[[ Passage for review open ]]

PRINCESS Michael of Kent is a very unusual creature indeed. She is an unpopular royal.

The normally genuflecting Middle English tabloids refer to her as “Princess Pushy”. The slightly more anarcho-syndicalist Guardian this week likened her to Cruella de Vil (checking the spelling of this, I discover that the de Vil is a reference to “devil”; 54 years since 101 Dalmations and I never noticed that).

But why Cruella? Well, firstly, Princess Mike is a royal, and royals believe animals were put here to be killed for our amusement. More specifically, she reportedly ululated this week that animals cannot have rights “because they don’t pay taxes”. Not sure where that leaves the Queen and Amazon, but let’s not stir controversy here.

The following detailed quote is what Princess M. allegedly said: “I’m a great animal lover and I’m involved in a lot of conversation, but animals don’t have rights. They don’t have bank accounts. They don’t vote.”

[[ Passage for review closed ]]
[[ Records shown open ]]

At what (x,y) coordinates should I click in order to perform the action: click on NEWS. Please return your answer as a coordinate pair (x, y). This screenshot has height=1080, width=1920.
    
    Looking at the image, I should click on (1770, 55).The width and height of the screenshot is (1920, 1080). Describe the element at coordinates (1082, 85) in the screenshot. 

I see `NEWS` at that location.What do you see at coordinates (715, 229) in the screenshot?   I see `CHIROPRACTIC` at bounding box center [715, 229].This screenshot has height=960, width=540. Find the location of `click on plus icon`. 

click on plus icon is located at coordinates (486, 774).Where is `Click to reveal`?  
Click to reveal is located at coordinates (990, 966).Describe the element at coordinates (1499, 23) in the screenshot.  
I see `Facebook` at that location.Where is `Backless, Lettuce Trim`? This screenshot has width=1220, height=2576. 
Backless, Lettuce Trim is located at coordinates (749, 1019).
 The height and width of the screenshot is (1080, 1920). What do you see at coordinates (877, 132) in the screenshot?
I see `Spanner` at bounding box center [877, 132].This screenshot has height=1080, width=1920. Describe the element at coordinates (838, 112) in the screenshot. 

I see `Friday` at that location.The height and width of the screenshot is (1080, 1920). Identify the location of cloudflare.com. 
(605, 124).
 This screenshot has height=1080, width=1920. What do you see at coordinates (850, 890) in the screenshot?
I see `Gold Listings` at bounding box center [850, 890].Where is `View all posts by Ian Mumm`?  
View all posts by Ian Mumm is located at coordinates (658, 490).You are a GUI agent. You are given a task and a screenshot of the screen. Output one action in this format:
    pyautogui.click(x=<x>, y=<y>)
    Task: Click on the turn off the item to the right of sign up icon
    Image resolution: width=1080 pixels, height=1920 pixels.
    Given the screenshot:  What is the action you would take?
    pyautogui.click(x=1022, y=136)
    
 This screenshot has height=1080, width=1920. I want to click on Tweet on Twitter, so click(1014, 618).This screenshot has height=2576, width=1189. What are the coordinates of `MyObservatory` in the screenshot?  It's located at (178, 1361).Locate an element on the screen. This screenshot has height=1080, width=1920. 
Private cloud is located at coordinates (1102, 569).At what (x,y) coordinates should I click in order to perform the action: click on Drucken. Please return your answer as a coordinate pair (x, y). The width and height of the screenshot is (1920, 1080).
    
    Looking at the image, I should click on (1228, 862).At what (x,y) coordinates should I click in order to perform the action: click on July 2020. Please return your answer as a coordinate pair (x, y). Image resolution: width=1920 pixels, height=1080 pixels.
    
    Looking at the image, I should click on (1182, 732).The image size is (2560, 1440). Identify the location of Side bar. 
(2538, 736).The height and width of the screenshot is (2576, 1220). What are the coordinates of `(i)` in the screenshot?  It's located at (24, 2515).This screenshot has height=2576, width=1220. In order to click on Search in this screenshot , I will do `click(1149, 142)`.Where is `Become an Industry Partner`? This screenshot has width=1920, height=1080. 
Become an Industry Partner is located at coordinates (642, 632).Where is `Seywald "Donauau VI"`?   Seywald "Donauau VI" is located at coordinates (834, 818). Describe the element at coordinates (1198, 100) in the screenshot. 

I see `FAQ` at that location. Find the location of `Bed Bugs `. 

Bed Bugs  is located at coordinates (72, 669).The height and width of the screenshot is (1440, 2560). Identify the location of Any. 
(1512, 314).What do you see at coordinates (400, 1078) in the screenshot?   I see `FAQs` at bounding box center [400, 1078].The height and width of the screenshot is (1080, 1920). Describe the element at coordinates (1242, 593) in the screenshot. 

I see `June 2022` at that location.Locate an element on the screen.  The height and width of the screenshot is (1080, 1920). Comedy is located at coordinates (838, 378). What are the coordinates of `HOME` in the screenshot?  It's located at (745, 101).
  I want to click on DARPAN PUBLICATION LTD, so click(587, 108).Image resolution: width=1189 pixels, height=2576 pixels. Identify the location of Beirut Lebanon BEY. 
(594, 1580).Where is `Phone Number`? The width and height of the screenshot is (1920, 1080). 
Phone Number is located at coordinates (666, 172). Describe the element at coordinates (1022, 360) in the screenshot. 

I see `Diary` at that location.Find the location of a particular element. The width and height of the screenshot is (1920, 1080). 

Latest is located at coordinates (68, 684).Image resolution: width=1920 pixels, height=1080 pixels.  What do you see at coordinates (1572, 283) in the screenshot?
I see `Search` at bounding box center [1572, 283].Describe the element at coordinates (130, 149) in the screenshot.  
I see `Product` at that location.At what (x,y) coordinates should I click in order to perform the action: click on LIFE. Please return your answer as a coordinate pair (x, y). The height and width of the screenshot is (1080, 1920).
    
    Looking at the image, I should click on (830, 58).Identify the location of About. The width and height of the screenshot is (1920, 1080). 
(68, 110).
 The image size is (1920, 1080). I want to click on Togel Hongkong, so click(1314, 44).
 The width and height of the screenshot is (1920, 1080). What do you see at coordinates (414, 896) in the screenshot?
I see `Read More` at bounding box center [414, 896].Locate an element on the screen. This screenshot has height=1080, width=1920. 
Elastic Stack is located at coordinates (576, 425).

[[ Records shown closed ]]

▸ **Requirement A**
Rewrite the stretch of the column on Princess Michael of Kent from "PRINCESS Michael of" through "never noticed that).", changing "tabloids" to "newspapers".
▸ **Requirement B**
Write the next part of the column on Princess Michael of Kent, picking up after its final sentence.

▸ **Task answer A**
PRINCESS Michael of Kent is a very unusual creature indeed. She is an unpopular royal.

The normally genuflecting Middle English newspapers refer to her as “Princess Pushy”. The slightly more anarcho-syndicalist Guardian this week likened her to Cruella de Vil (checking the spelling of this, I discover that the de Vil is a reference to “devil”; 54 years since 101 Dalmations and I never noticed that).

▸ **Task answer B**
I see. I have a few problems with this. Lots of people don’t vote because, under the universal dictatorship of the market, it changes very little. As for the relationship between a bank account and democracy, that’s a new one on me. All together now: liberty, equality, current account!

The Princess, who has a penchant for wearing fur coats, supposedly added of our four-legged inferiors: “They don’t have rights. You only have rights if you pay your taxes. You earn your rights.” Oh, right.

Needless to say, animal rights campaigners went doolally, accusing her of “ignorance” and pointing out that, by her logic, children shouldn’t have rights. Comedian and animal lover Ricky Gervais branded the princess a “waste of space” which, taking a more objective view, I would agree is broadly correct.

It’s also difficult to know how the animals are supposed to pay tax and how much. Are they technically self-employed? Is it worth paying national insurance for a pension when you’re going to be slaughtered in a fortnight?

To be fair, I’ve always felt dubious about animal rights. I’m not even sure about human rights. Seems a bit pushy to me. And, as usual with you Earthlings, the whole concept has been twisted anyway, with murderers, hoodlums and dictators all asserting their rights at times.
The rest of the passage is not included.